Peneliti Ekonomi Center of Reform on Economic atau CORE Indonesia, Yusuf Rendy Manilet mengatakan pendekatan perdagangan unilateral ini bukan hanya persoalan neraca dagang semata, melainkan berpotensi menyeret perekonomian global ke dalam ketidakpastian yang lebih dalam.
Dia bilang ancaman perlambatan ekonomi global semakin nyata dengan tertekannya harga komoditas-komoditas utama. Data per 10 April 2025 menunjukkan koreksi signifikan pada harga minyak dunia, di mana West Texas Intermediate (WTI) dan Brent Crude masing-masing merosot sebesar 1,32% dan 1,42%.

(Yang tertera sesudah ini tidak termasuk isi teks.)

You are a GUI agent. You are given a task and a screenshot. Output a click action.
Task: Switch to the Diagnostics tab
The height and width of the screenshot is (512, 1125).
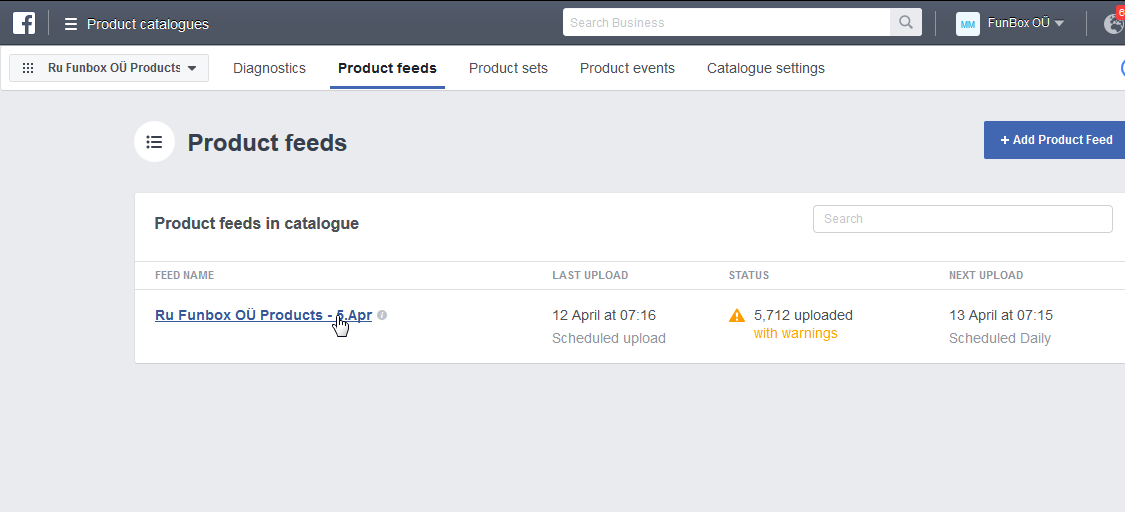(x=269, y=68)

"Ironisnya, tren penurunan ini juga menjangkiti dua komoditas andalan ekspor Indonesia, minyak kelapa sawit mentah (CPO) dan batu bara," tulis Yusuf dalam Riset terbaru Center of Reform on Economics (CORE) Indonesia betajuk "Manuver Strategis Indonesia Menghadapi Badai Tarif Resiprokal" dikutip Kamis (24/4/2025).
Menurut Yusuf kombinasi antara tekanan tarif dan pelemahan harga komoditas ini menjadi kombinasi mematikan yang semakin memperburuk prospek neraca perdagangan Indonesia.
Dampak kebijakan tarif ini mulai terasa di sektor-sektor padat karya yang selama ini menjadi tulang punggung ekspor Indonesia ke AS, seperti tekstil, elektronik, dan alas kaki. Penurunan permintaan dari pasar AS memaksa para produsen untuk mempertimbangkan pemangkasan produksi sebagai respons terhadap penurunan pesanan.
"Konsekuensi pahitnya adalah potensi gelombang pemutusan hubungan kerja (PHK) yang mengintai para pekerja di sektor-sektor tersebut," ungkap Yusuf.
Kondisi ini secara langsung mengancam pendapatan rumah tangga dan melemahkan daya beli masyarakat, yang pada akhirnya dapat menghambat konsumsi domestik, salah satu motor utama pertumbuhan ekonomi Indonesia. Di sisi lain, penurunan penerimaan devisa akibat ekspor yang lesu juga memberikan tekanan hebat terhadap nilai tukar rupiah, menciptakan lingkaran setan yang semakin memperburuk kondisi ekonomi.
Selain itu depresiasi rupiah menjadi salah satu dampak paling nyata dari ketidakpastian global ini. Dalam sebulan terakhir, pergerakan nilai tukar rupiah menunjukkan volatilitas yang mengkhawatirkan. Setelah sempat berada di level Rp16.572,6 per dolar AS pada 28 Maret 2025 dan menguat tipis ke Rp16.560 pada 1 April, rupiah terjun bebas hingga menyentuh level Rp17.199,2 per dolar AS pada 7 April.
Baca Juga: Trump Melunak! Siap Negosiasi Besar dengan China, Pasar Global Bereaksi Positif
Fluktuasi tajam ini menjadi cerminan kecemasan pasar keuangan global terhadap prospek ekonomi negara berkembang, termasuk Indonesia.